◆ Prompt: With the images removed, repeat the data below exactly.

Collected data:

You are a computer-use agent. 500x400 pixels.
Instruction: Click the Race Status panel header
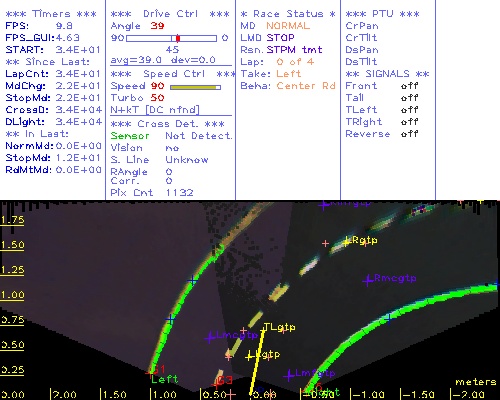(288, 14)
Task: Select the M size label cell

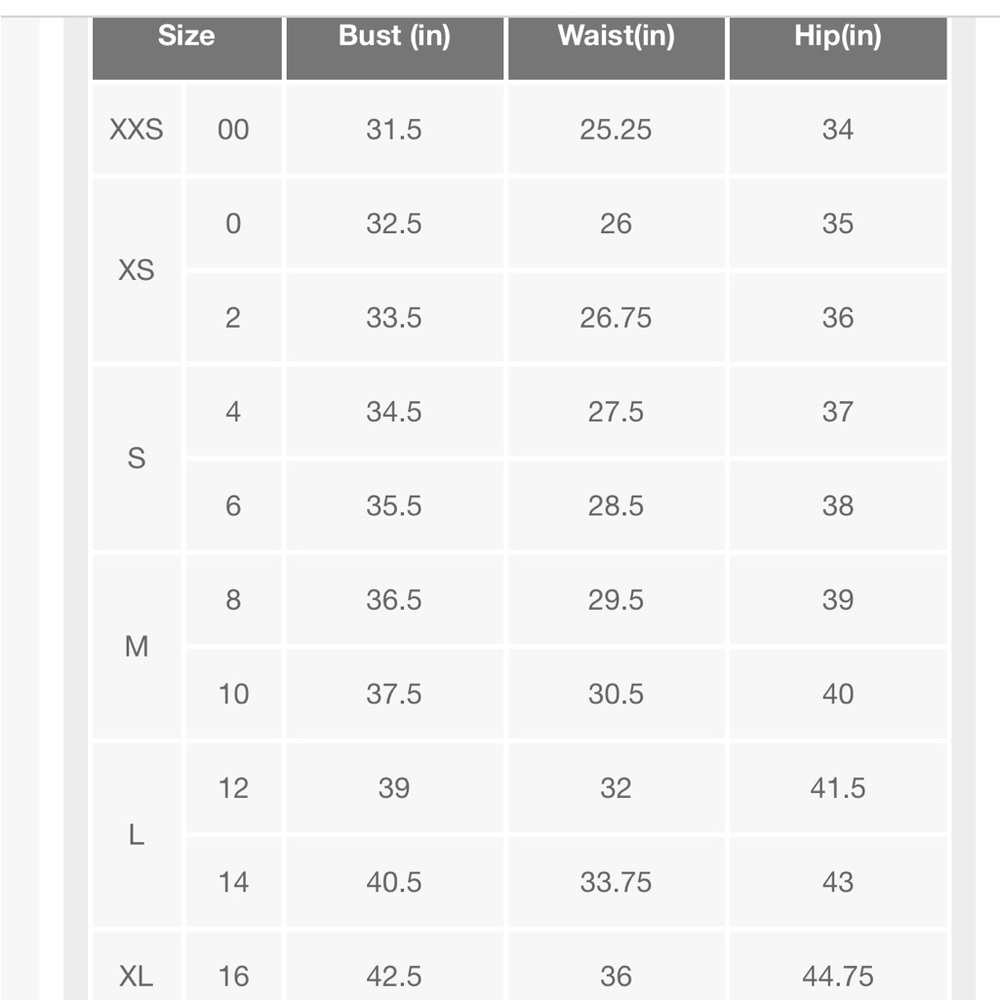Action: tap(136, 647)
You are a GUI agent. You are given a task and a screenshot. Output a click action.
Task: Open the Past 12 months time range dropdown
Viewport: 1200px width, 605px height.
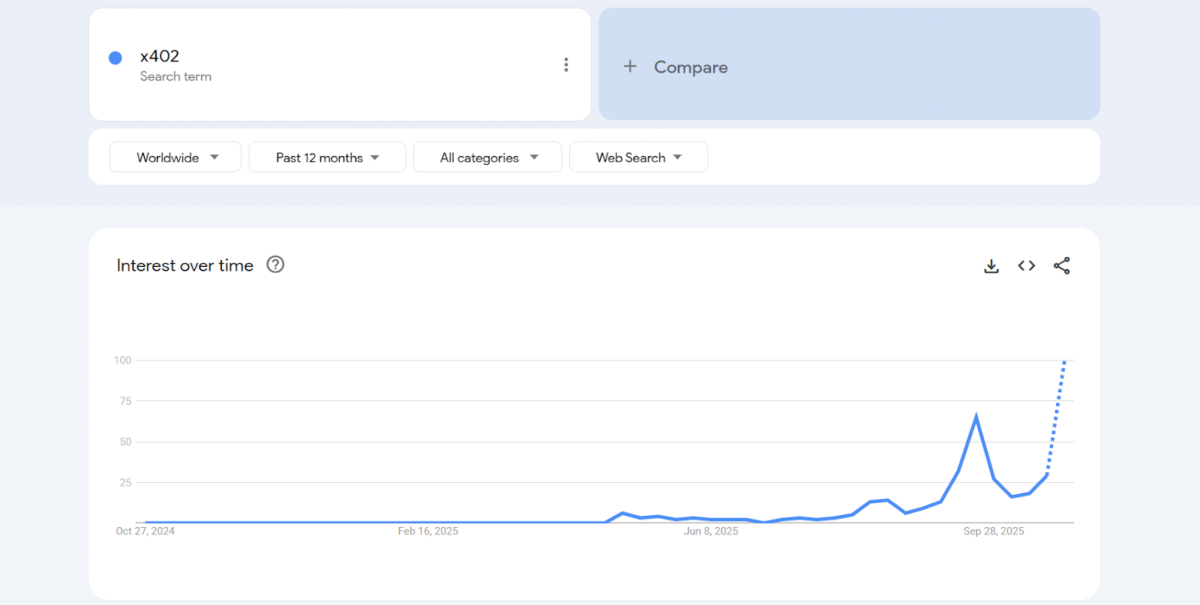coord(327,158)
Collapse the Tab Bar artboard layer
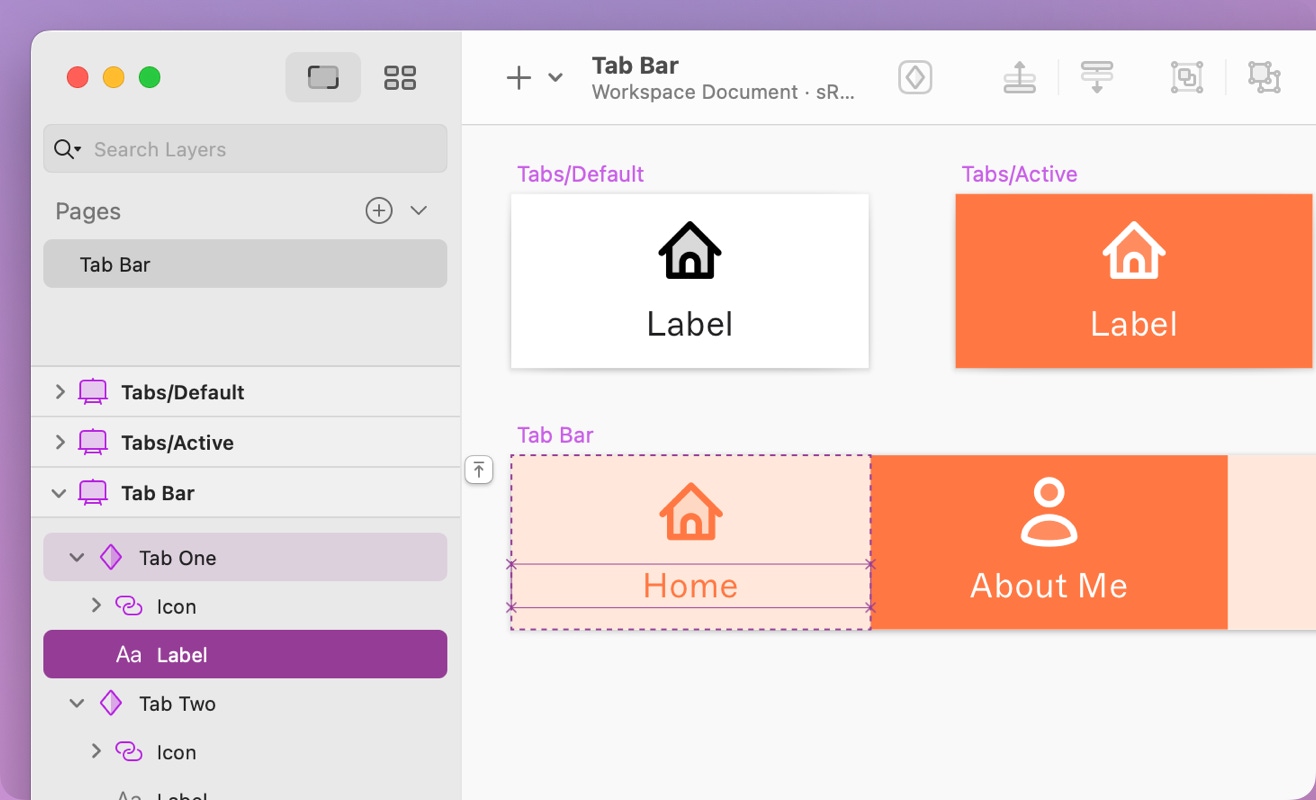 pos(60,493)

◆ Result:
You are a computer-use agent. 500x400 pixels.
Instruction: Click the Race Status panel header
(288, 14)
Task: Select the M size label cell

Action: tap(136, 647)
You are a GUI agent. You are given a task and a screenshot. Output a click action.
Task: Open the Past 12 months time range dropdown
Viewport: 1200px width, 605px height.
coord(327,158)
Collapse the Tab Bar artboard layer
 pos(60,493)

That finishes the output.